« Avec la financiarisattion du capitalisme, la mentalité économique que stigmatise Pasolini, a si bien progressé qu'elle a fini par étendre la logique de la marchandise à la sphère non-marchande des activités humaines. Pour ce faire, elle s'attaque à tout ce qui, peu ou prou, forme un écran entre le désir de l'individu isolé et le marché unifié, qui aspire désormais à organiser la totalité de son existence.
"L'économie transforme le monde", constate Guy Debord, mais le transforme seulement en monde de l'économie. En ce sens le néo-libéralisme est bien une forme économique du totalitarisme, tout comme le nazisme et le communisme en ont été au XXe siècle les formes politiques. Comme eux, il a pour projet l'utopie d'un homme nouveau, qu'il soit le produit d'une manipulation psychologique ou biologique, d'un reformatage médiatico-publicitaire ou d'une expérimentation en laboratoire. Car pour bien fonctionner, l'économie de la cupidité a besoin d'une nouvelle humanité exclusivement mue par le désir du consommateur et la raison du technicien. C'est pourquoi elle s'attache à produire en série cet homo oeconomicus libéré de toute appartenance ou attache symbolique et, demain, émancipé des limites physiologiques qui fixaient jusqu'ici sa condition.
La droite française n'a pas pris le chemin de Pasolini. Aujourd'hui encore, elle veut croire que le libéralisme n'est qu'un mode d'organisation de l'économie, le meilleur et le plus efficace, celui dont on peut attendre croissance, emplois, création et partage de richesses. À aucun moment, elle n'a voulu prendre en compte les conséquences que pouvaient avoir sur les rapports sociaux, tout autant que sur les comportements individuels, le passage du libéralisme restreint au libéralisme généralisé, principale caractéristique du monde contemporain.

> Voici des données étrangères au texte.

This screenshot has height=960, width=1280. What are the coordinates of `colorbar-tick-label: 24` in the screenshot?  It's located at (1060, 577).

Pas plus qu'elle n'a voulu voir qu'en changeant de nature, le capitalisme s'emploie à liquider toutes les valeurs altruistes et sacrificielles, qu'elles soient commandées par la foi ou notre vie, et par les finalités profanes, pour laisser place à la tyrannie des désirs instables.
C'est donc un enjeu de civilisation que porte le débat sur le libéralisme et la mondialisation.

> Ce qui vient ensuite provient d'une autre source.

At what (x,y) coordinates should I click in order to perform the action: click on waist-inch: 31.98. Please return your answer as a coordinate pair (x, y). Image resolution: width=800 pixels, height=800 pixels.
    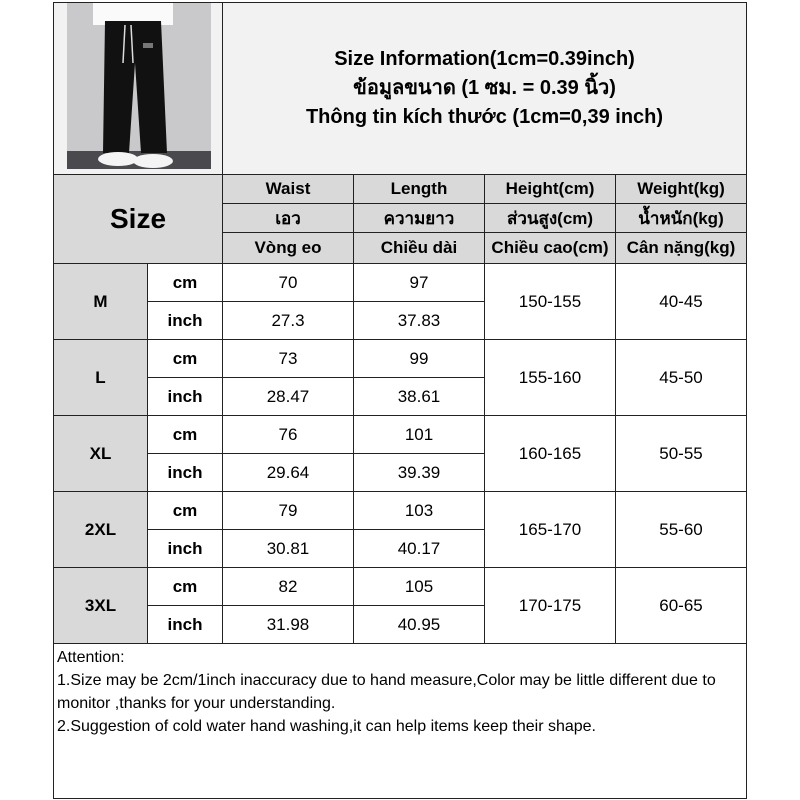
    Looking at the image, I should click on (288, 624).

Ayant répudié le sacré et consenti à l'abaissement du politique au niveau de la gouvernance économique, la droite vénère un marché, nouvel état de nature, qui détruit les valeurs et les institutions dont elle s'était attribué historiquement la garde. Si pour des raisons de pures opportunités électorales elle peut encore demain s'opposer, au moins momentanément, à la légalisation de la gestation pour autrui (GPA), de la procréation médicalement assistée (PMA), voire de l'euthanasie, elle est en revanche philosophiquement incapable de réfuter ce qui en à l'origine, c'est-à-dire l'extension du principe marchand à la sphère sociale et privée, incapable d'appréhender cette défaite de l'homme dans l'homme, qu'engendre le libéralisme au nom de la dynamique de nouveaux droits subjectifs, incapable de comprendre qu'avec l'avènement de l'économisme comme réenchantement du monde, quelque chose d'humain est fini, selon le bon mot de Pasolini, incapable de saisir toutes les raisons qu'il y a de refuser de l'accepter.
Tant que la droite continuera d'adhérer à ce présupposé du libéralisme qui fait de la société une collection d'individus n'obéissant qu'aux lois mécaniques de la rationalité et de la poursuite de leur seul intérêt, tant qu'elle ne renouera pas, dans une fidélité inventive, à ses racines, avec l'idée qu'une société ne peut reposer exclusivement sur le contrat, c'est-à-dire sur le calcul, mais sur l'adhésion à un projet qui fait d'elle une communauté, rien ne pourra la repositionner au service du bien commun et lui valoir un retour de confiance du peuple, rien ne lui rendra sa raison d'être au regard des Français, et au regard de l'histoire.»
(Patrick Buisson, La Cause du peuple).